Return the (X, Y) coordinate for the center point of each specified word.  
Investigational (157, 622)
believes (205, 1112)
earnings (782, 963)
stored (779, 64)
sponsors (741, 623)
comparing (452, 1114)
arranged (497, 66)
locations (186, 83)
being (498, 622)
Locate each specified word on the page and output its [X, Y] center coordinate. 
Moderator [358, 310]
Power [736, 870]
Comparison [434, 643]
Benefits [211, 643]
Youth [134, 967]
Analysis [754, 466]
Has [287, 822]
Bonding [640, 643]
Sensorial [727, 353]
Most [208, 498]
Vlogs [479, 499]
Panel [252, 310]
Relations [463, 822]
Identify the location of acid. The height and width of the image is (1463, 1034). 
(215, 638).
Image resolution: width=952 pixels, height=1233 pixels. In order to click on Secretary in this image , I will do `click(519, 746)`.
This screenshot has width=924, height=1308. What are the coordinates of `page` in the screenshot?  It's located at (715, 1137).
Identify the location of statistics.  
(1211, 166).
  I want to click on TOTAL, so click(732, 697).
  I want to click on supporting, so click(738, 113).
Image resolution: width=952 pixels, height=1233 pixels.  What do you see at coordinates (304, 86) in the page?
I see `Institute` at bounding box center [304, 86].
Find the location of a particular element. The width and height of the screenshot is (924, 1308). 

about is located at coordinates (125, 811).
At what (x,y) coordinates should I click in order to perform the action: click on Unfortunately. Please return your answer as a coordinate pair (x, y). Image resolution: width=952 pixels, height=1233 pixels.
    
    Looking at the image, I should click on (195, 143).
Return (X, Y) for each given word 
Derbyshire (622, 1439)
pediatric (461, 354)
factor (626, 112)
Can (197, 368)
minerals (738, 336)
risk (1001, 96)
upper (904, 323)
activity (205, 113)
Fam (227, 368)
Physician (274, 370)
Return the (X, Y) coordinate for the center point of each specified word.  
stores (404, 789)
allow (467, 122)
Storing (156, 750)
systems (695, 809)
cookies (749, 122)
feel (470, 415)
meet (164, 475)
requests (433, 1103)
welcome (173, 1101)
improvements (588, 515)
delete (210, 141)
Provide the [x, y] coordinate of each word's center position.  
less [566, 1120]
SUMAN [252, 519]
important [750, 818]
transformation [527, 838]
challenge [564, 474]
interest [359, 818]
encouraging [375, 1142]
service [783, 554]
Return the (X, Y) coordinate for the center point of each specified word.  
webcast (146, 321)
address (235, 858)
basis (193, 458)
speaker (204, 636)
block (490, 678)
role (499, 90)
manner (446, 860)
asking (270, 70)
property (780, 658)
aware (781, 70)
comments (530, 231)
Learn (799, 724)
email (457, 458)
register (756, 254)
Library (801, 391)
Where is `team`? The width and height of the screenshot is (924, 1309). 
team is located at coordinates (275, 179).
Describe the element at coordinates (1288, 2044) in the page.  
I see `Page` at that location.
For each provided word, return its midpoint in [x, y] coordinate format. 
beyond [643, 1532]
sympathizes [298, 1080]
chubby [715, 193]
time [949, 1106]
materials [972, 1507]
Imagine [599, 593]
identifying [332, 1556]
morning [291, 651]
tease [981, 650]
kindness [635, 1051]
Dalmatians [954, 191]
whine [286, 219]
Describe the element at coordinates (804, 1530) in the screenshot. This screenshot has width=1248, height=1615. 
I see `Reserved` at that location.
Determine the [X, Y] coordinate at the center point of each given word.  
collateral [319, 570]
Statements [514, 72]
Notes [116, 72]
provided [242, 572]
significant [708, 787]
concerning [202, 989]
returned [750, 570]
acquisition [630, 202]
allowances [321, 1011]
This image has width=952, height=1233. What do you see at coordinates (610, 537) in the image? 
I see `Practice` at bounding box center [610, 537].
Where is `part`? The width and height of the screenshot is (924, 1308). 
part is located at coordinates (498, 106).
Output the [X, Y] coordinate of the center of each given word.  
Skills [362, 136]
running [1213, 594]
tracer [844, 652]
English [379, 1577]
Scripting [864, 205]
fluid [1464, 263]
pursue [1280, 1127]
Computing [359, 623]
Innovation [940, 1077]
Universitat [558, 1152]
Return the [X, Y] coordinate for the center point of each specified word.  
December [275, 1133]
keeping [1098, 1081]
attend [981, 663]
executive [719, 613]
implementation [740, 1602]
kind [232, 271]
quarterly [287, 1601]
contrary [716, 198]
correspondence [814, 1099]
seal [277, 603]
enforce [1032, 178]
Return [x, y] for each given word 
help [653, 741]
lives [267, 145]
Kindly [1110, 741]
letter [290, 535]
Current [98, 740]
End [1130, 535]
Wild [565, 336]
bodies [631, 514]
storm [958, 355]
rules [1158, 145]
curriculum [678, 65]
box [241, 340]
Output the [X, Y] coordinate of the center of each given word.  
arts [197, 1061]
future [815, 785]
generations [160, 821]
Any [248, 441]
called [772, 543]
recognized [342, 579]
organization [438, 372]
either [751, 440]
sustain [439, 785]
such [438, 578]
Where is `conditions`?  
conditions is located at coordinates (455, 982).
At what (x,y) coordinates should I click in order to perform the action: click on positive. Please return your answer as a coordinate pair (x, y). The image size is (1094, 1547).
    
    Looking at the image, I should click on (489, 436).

::::::

▸ **What to work on**:
Print every line from the one containing "sympathizes [298, 1080]" down to the one containing "provided [242, 572]", including both, without changing a character.

▸ **Finished task**:
sympathizes [298, 1080]
chubby [715, 193]
time [949, 1106]
materials [972, 1507]
Imagine [599, 593]
identifying [332, 1556]
morning [291, 651]
tease [981, 650]
kindness [635, 1051]
Dalmatians [954, 191]
whine [286, 219]
Describe the element at coordinates (804, 1530) in the screenshot. This screenshot has width=1248, height=1615. 
I see `Reserved` at that location.
Determine the [X, Y] coordinate at the center point of each given word.  
collateral [319, 570]
Statements [514, 72]
Notes [116, 72]
provided [242, 572]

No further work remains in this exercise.